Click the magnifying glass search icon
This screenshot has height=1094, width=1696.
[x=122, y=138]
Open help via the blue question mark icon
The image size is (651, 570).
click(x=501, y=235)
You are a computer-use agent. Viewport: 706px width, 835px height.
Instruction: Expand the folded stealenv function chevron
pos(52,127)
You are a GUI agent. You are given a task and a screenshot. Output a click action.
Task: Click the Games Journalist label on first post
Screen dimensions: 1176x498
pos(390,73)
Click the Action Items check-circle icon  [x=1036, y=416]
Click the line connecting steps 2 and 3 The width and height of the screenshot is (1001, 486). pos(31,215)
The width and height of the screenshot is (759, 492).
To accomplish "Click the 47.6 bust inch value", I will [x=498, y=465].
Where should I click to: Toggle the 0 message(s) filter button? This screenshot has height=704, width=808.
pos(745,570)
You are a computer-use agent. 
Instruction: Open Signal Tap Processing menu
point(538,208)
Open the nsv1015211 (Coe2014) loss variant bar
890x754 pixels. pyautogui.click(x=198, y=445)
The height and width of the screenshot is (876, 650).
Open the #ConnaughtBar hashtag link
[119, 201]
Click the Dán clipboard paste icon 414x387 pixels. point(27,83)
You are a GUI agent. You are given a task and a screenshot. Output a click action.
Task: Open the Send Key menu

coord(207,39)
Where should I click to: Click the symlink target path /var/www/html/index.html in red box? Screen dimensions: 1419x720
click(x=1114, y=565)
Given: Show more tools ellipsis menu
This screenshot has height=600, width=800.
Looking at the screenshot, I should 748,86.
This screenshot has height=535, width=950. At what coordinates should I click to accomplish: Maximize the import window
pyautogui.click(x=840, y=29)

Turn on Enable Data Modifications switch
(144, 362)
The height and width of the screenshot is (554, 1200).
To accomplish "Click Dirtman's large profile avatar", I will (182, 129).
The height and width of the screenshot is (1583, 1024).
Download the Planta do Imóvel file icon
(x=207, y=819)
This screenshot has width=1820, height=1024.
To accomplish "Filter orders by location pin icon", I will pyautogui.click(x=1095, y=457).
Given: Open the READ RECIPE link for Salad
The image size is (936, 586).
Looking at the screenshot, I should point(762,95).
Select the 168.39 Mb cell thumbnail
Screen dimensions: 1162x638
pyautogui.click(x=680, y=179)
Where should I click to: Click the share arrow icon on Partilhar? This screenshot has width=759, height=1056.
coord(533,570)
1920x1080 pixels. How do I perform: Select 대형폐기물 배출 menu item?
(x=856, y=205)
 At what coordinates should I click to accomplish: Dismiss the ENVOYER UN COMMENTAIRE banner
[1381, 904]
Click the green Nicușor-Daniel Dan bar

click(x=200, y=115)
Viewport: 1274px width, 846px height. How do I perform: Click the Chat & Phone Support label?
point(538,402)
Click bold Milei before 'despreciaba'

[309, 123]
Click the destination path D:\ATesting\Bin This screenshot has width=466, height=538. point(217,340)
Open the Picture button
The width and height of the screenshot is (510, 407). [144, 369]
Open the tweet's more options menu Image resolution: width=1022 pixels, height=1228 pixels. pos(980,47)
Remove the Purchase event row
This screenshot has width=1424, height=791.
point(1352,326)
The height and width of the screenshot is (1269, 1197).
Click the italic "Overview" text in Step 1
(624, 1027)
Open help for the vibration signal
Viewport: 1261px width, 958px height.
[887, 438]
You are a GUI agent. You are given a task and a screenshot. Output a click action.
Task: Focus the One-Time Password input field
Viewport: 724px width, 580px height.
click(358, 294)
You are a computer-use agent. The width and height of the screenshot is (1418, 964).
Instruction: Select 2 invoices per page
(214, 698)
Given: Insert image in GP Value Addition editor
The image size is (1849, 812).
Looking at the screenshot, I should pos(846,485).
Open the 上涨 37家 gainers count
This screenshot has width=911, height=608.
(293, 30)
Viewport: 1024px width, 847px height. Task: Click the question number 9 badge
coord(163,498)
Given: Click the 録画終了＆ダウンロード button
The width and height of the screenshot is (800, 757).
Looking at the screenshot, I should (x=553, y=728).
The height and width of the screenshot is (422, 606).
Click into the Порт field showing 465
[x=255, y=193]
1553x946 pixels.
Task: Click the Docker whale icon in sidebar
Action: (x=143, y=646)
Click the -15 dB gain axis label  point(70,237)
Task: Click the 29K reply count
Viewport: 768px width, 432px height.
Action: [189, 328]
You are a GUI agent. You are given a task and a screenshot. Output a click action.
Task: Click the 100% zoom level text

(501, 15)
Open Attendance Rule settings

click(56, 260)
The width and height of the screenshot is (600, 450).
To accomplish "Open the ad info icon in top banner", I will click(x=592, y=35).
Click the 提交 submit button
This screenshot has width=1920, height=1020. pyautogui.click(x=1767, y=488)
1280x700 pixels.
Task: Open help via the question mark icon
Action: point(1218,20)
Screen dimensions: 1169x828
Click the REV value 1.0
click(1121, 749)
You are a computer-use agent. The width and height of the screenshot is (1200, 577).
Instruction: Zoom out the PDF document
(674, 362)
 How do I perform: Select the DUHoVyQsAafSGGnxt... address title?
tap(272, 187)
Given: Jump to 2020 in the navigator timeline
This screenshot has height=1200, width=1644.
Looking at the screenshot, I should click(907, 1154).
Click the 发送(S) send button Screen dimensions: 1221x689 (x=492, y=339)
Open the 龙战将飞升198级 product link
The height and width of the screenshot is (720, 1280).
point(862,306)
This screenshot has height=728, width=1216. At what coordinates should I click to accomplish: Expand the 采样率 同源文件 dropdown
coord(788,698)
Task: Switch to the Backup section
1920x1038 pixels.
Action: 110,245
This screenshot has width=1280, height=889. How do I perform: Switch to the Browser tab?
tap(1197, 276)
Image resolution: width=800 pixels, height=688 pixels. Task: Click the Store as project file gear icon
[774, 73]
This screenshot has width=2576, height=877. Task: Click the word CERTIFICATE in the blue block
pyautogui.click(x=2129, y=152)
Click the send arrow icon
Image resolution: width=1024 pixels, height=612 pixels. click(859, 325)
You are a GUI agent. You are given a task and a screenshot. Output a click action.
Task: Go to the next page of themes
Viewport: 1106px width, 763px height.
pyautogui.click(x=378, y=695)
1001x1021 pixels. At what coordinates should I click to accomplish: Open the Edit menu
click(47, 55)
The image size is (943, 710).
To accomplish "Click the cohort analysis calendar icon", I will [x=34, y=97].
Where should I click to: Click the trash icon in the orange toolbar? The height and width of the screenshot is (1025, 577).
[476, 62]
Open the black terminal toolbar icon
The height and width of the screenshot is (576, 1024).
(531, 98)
_ _ _ _ _ _ _
* _REQUIREMENT_:
Repeat the listing exactly, leaving nothing out.

* _RESPONSE BELOW_:
Click the magnifying glass search icon
This screenshot has height=1094, width=1696.
[x=122, y=138]
Open help via the blue question mark icon
The image size is (651, 570).
click(x=501, y=235)
You are a computer-use agent. Viewport: 706px width, 835px height.
Instruction: Expand the folded stealenv function chevron
pos(52,127)
You are a GUI agent. You are given a task and a screenshot. Output a click action.
Task: Click the Games Journalist label on first post
Screen dimensions: 1176x498
pos(390,73)
Click the Action Items check-circle icon  [x=1036, y=416]
Click the line connecting steps 2 and 3 The width and height of the screenshot is (1001, 486). pos(31,215)
The width and height of the screenshot is (759, 492).
To accomplish "Click the 47.6 bust inch value", I will [x=498, y=465].
Where should I click to: Toggle the 0 message(s) filter button? This screenshot has height=704, width=808.
pos(745,570)
You are a computer-use agent. 
Instruction: Open Signal Tap Processing menu
point(538,208)
Open the nsv1015211 (Coe2014) loss variant bar
890x754 pixels. pyautogui.click(x=198, y=445)
The height and width of the screenshot is (876, 650).
Open the #ConnaughtBar hashtag link
[119, 201]
Click the Dán clipboard paste icon 414x387 pixels. point(27,83)
You are a GUI agent. You are given a task and a screenshot. Output a click action.
Task: Open the Send Key menu

coord(207,39)
Where should I click to: Click the symlink target path /var/www/html/index.html in red box? Screen dimensions: 1419x720
click(x=1114, y=565)
Given: Show more tools ellipsis menu
This screenshot has height=600, width=800.
Looking at the screenshot, I should 748,86.
This screenshot has height=535, width=950. At what coordinates should I click to accomplish: Maximize the import window
pyautogui.click(x=840, y=29)

Turn on Enable Data Modifications switch
(144, 362)
The height and width of the screenshot is (554, 1200).
To accomplish "Click Dirtman's large profile avatar", I will (182, 129).
The height and width of the screenshot is (1583, 1024).
Download the Planta do Imóvel file icon
(x=207, y=819)
This screenshot has width=1820, height=1024.
To accomplish "Filter orders by location pin icon", I will pyautogui.click(x=1095, y=457).
Given: Open the READ RECIPE link for Salad
The image size is (936, 586).
Looking at the screenshot, I should point(762,95).
Select the 168.39 Mb cell thumbnail
Screen dimensions: 1162x638
pyautogui.click(x=680, y=179)
Where should I click to: Click the share arrow icon on Partilhar? This screenshot has width=759, height=1056.
coord(533,570)
1920x1080 pixels. How do I perform: Select 대형폐기물 배출 menu item?
(x=856, y=205)
 At what coordinates should I click to accomplish: Dismiss the ENVOYER UN COMMENTAIRE banner
[1381, 904]
Click the green Nicușor-Daniel Dan bar

click(x=200, y=115)
Viewport: 1274px width, 846px height. How do I perform: Click the Chat & Phone Support label?
point(538,402)
Click bold Milei before 'despreciaba'

[309, 123]
Click the destination path D:\ATesting\Bin This screenshot has width=466, height=538. point(217,340)
Open the Picture button
The width and height of the screenshot is (510, 407). [144, 369]
Open the tweet's more options menu Image resolution: width=1022 pixels, height=1228 pixels. pos(980,47)
Remove the Purchase event row
This screenshot has width=1424, height=791.
point(1352,326)
The height and width of the screenshot is (1269, 1197).
Click the italic "Overview" text in Step 1
(624, 1027)
Open help for the vibration signal
Viewport: 1261px width, 958px height.
[887, 438]
You are a GUI agent. You are given a task and a screenshot. Output a click action.
Task: Focus the One-Time Password input field
Viewport: 724px width, 580px height.
click(358, 294)
You are a computer-use agent. The width and height of the screenshot is (1418, 964).
Instruction: Select 2 invoices per page
(214, 698)
Given: Insert image in GP Value Addition editor
The image size is (1849, 812).
Looking at the screenshot, I should pos(846,485).
Open the 上涨 37家 gainers count
This screenshot has width=911, height=608.
(293, 30)
Viewport: 1024px width, 847px height. Task: Click the question number 9 badge
coord(163,498)
Given: Click the 録画終了＆ダウンロード button
The width and height of the screenshot is (800, 757).
Looking at the screenshot, I should (x=553, y=728).
The height and width of the screenshot is (422, 606).
Click into the Порт field showing 465
[x=255, y=193]
1553x946 pixels.
Task: Click the Docker whale icon in sidebar
Action: (x=143, y=646)
Click the -15 dB gain axis label  point(70,237)
Task: Click the 29K reply count
Viewport: 768px width, 432px height.
Action: [189, 328]
You are a GUI agent. You are given a task and a screenshot. Output a click action.
Task: Click the 100% zoom level text

(501, 15)
Open Attendance Rule settings

click(56, 260)
The width and height of the screenshot is (600, 450).
To accomplish "Open the ad info icon in top banner", I will click(x=592, y=35).
Click the 提交 submit button
This screenshot has width=1920, height=1020. pyautogui.click(x=1767, y=488)
1280x700 pixels.
Task: Open help via the question mark icon
Action: point(1218,20)
Screen dimensions: 1169x828
Click the REV value 1.0
click(1121, 749)
You are a computer-use agent. The width and height of the screenshot is (1200, 577).
Instruction: Zoom out the PDF document
(674, 362)
 How do I perform: Select the DUHoVyQsAafSGGnxt... address title?
tap(272, 187)
Given: Jump to 2020 in the navigator timeline
This screenshot has height=1200, width=1644.
Looking at the screenshot, I should click(907, 1154).
Click the 发送(S) send button Screen dimensions: 1221x689 (x=492, y=339)
Open the 龙战将飞升198级 product link
The height and width of the screenshot is (720, 1280).
point(862,306)
This screenshot has height=728, width=1216. At what coordinates should I click to accomplish: Expand the 采样率 同源文件 dropdown
coord(788,698)
Task: Switch to the Backup section
1920x1038 pixels.
Action: 110,245
This screenshot has width=1280, height=889. How do I perform: Switch to the Browser tab?
tap(1197, 276)
Image resolution: width=800 pixels, height=688 pixels. Task: Click the Store as project file gear icon
[774, 73]
This screenshot has width=2576, height=877. Task: Click the word CERTIFICATE in the blue block
pyautogui.click(x=2129, y=152)
Click the send arrow icon
Image resolution: width=1024 pixels, height=612 pixels. click(859, 325)
You are a GUI agent. You are given a task and a screenshot. Output a click action.
Task: Go to the next page of themes
Viewport: 1106px width, 763px height.
pyautogui.click(x=378, y=695)
1001x1021 pixels. At what coordinates should I click to accomplish: Open the Edit menu
click(47, 55)
The image size is (943, 710).
To accomplish "Click the cohort analysis calendar icon", I will [x=34, y=97].
Where should I click to: Click the trash icon in the orange toolbar? The height and width of the screenshot is (1025, 577).
[476, 62]
Open the black terminal toolbar icon
The height and width of the screenshot is (576, 1024).
(531, 98)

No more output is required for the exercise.